:: TASK STATEMENT ::
Collect every line of the data below that contains the word "perform", matching case exactly. Copy each such line in full.

A block of data:
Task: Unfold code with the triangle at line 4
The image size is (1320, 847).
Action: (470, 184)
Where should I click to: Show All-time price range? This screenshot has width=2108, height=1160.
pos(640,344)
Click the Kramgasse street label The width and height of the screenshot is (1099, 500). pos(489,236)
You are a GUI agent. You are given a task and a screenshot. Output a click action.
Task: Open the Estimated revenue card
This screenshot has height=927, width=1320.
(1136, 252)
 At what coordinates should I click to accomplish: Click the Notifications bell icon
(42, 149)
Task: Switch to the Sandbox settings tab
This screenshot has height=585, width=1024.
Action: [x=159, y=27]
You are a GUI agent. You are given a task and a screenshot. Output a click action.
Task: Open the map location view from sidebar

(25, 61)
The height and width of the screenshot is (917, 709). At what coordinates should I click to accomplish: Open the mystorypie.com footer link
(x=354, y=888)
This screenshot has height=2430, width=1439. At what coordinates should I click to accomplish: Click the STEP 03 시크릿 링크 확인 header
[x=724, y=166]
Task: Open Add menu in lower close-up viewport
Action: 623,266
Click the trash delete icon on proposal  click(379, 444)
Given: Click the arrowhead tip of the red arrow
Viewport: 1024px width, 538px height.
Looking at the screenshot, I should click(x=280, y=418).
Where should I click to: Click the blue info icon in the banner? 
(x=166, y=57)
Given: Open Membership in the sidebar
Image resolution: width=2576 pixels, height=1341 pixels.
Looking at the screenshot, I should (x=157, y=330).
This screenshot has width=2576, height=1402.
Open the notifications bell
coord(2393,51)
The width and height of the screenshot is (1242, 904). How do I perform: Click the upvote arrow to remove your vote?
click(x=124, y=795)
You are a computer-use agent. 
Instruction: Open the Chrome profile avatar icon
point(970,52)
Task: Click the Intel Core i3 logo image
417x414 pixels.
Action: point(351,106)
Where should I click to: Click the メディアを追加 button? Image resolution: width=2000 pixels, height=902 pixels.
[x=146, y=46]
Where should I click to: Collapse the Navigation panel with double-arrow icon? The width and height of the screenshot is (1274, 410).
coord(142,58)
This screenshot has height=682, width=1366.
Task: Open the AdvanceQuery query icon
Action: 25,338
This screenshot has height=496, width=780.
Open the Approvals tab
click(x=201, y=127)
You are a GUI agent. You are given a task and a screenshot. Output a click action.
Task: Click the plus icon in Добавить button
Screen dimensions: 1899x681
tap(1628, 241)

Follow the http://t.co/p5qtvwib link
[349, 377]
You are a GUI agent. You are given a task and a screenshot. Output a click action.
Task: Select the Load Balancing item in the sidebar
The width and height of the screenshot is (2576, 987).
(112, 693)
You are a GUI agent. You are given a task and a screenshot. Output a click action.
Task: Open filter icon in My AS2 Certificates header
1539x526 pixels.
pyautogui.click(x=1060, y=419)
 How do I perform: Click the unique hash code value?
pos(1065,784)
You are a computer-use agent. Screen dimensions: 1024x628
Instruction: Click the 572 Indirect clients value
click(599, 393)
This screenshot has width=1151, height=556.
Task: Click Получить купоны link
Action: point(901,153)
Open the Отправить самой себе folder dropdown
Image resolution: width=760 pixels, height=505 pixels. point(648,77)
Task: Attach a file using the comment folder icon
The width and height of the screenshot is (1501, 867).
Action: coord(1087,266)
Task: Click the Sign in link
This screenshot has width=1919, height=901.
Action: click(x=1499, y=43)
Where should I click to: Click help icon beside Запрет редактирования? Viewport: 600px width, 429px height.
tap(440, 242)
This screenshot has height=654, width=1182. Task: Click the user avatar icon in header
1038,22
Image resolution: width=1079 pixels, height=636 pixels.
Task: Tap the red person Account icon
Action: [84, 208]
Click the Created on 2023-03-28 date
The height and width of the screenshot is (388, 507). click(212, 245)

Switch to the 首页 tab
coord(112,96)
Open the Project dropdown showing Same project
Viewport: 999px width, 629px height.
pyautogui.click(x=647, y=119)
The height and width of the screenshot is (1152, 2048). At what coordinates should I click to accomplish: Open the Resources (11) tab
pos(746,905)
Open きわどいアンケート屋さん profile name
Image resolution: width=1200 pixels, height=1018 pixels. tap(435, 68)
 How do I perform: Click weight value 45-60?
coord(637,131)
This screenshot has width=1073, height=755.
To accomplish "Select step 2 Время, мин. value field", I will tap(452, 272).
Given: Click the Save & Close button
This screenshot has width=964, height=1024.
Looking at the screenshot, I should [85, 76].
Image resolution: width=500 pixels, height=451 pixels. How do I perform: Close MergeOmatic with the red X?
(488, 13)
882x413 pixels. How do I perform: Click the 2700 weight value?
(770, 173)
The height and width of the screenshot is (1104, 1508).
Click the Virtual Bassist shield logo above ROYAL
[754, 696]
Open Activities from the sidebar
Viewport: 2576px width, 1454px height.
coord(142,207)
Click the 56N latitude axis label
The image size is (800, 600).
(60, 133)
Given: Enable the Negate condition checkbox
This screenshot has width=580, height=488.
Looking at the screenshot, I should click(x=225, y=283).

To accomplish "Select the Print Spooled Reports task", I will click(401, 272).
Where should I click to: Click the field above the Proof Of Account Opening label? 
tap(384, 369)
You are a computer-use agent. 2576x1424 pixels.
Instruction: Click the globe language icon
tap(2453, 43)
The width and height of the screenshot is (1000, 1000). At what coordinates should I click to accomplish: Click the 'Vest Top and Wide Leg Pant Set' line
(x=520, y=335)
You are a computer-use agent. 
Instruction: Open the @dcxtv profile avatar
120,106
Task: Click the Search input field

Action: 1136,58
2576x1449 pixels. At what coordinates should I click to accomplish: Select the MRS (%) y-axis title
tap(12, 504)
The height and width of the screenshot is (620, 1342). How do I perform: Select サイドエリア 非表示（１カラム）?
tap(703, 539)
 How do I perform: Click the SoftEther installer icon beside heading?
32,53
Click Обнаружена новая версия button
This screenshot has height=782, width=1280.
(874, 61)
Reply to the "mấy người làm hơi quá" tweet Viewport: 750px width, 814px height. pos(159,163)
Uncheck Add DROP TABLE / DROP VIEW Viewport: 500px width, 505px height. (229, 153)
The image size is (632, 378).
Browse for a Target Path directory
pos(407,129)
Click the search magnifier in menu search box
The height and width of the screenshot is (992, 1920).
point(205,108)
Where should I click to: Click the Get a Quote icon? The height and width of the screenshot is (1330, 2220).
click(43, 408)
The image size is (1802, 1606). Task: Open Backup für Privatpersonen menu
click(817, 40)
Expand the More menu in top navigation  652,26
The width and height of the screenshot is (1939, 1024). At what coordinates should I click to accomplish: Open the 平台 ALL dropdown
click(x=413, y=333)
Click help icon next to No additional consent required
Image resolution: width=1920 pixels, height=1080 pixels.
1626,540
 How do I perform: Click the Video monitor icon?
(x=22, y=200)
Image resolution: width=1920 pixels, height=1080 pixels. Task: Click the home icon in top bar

:: SOLUTION TO THE PROBLEM ::
The width and height of the screenshot is (1242, 904). How do I perform: Click the upvote arrow to remove your vote?
 How do I perform: Click the unique hash code value?
 How do I perform: Click weight value 45-60?
Image resolution: width=500 pixels, height=451 pixels. How do I perform: Close MergeOmatic with the red X?
882x413 pixels. How do I perform: Click the 2700 weight value?
The height and width of the screenshot is (620, 1342). How do I perform: Select サイドエリア 非表示（１カラム）?
 How do I perform: Click the SoftEther installer icon beside heading?
 How do I perform: Click the Video monitor icon?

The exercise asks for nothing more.